Mitch Hermans travaille là où le poids compte. Littéralement. Sur le quai Oostkaai, il est à la ligne d’emballage pour les grandes quantités : des sacs de cinq kilos aux bigbags d’une tonne. Du riz de toutes sortes et de toutes tailles. Ce qui, pour le monde extérieur, semble n’être qu’un produit fini commence, pour Mitch, par la précision, l’attention et la responsabilité.
L’homme derrière la marque Bosto – Mitch Hermans
Cela fait maintenant cinq ans qu’il est employé en CDI chez Bosto. Il a récemment célébré ce jubilé, avec fierté. « Je suis très heureux d’être encore ici, » dit-il. « Et j’aime vraiment mon travail. » Son histoire chez Bosto a commencé par six mois d’intérim, avant qu’un contrat permanent ne lui soit proposé. Depuis, il est devenu une valeur sûre de la production.

Un travail varié
Une journée typique ? En réalité, elle n’existe pas.
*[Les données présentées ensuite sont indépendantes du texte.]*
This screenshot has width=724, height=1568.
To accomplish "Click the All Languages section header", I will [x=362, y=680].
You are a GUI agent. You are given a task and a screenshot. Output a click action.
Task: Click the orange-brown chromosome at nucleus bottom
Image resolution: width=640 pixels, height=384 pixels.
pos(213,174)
Tout dépend des commandes planifiées et du déroulement de la production. Parfois, tout se passe sans accroc, parfois c’est plus intense. Des problèmes techniques peuvent toujours survenir, et c’est justement ce qui rend le travail varié.
Mitch travaille en équipes, et chaque shift a sa propre dynamique. Le jour, il y a toujours quelqu’un sur qui compter : chef d’équipe, collègues, support. La nuit, c’est différent.
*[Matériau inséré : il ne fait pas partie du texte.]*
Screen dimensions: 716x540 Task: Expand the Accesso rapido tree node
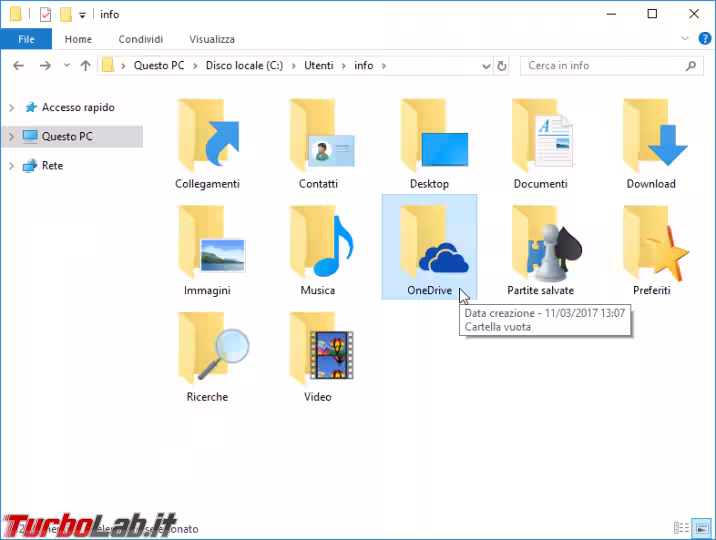coord(11,108)
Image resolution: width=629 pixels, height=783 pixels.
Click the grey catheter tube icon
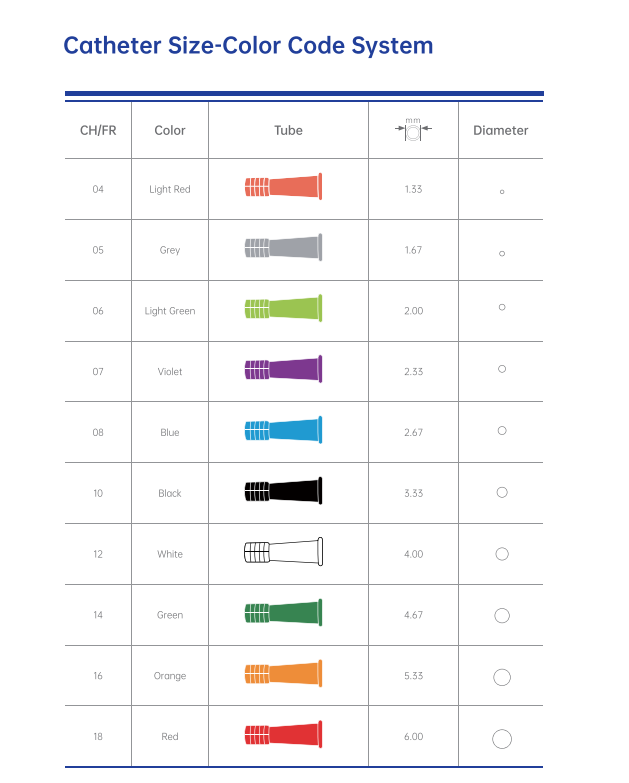(x=284, y=248)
En équipe de nuit, on a plus de responsabilités. Il faut s’assurer que tout fonctionne et essayer de résoudre soi-même les problèmes.
S’il peut choisir, il opte donc pour la nuit. De 22h à 6h du matin, lorsque l’usine fonctionne grâce à la confiance et au savoir-faire.
De la commande à la palette
Que fait exactement un opérateur à la ligne d’emballage ? Pour chaque nouvelle commande, tout commence par une vérification : quelles palettes, quel empilement, quel marquage. Sur la base du produit fini – les numéros EP – la machine est entièrement reconfigurée automatiquement. Ensuite vient le réglage fin, jusqu’à ce que tout fonctionne parfaitement.
Lorsque la ligne tourne, c’est à Mitch et ses collègues de la maintenir en marche : remplir les palettes, vérifier les étiquettes, ajuster si nécessaire. Et si quelque chose ne va pas, ils peuvent intervenir manuellement dans le programme. Toujours avec le même objectif : s’assurer que chaque produit quitte l’usine correctement, en toute sécurité et avec qualité.
La qualité dans chaque assiette
Pour Mitch, son rôle dans l’histoire de Bosto est clair. « Nous veillons à ce qu’un produit bien fini et de qualité parvienne au client, en Belgique et à l’étranger. » Cela vaut pour tous : du moulin à la ligne d’emballage, de l’emballage au transport. Chaque maillon compte.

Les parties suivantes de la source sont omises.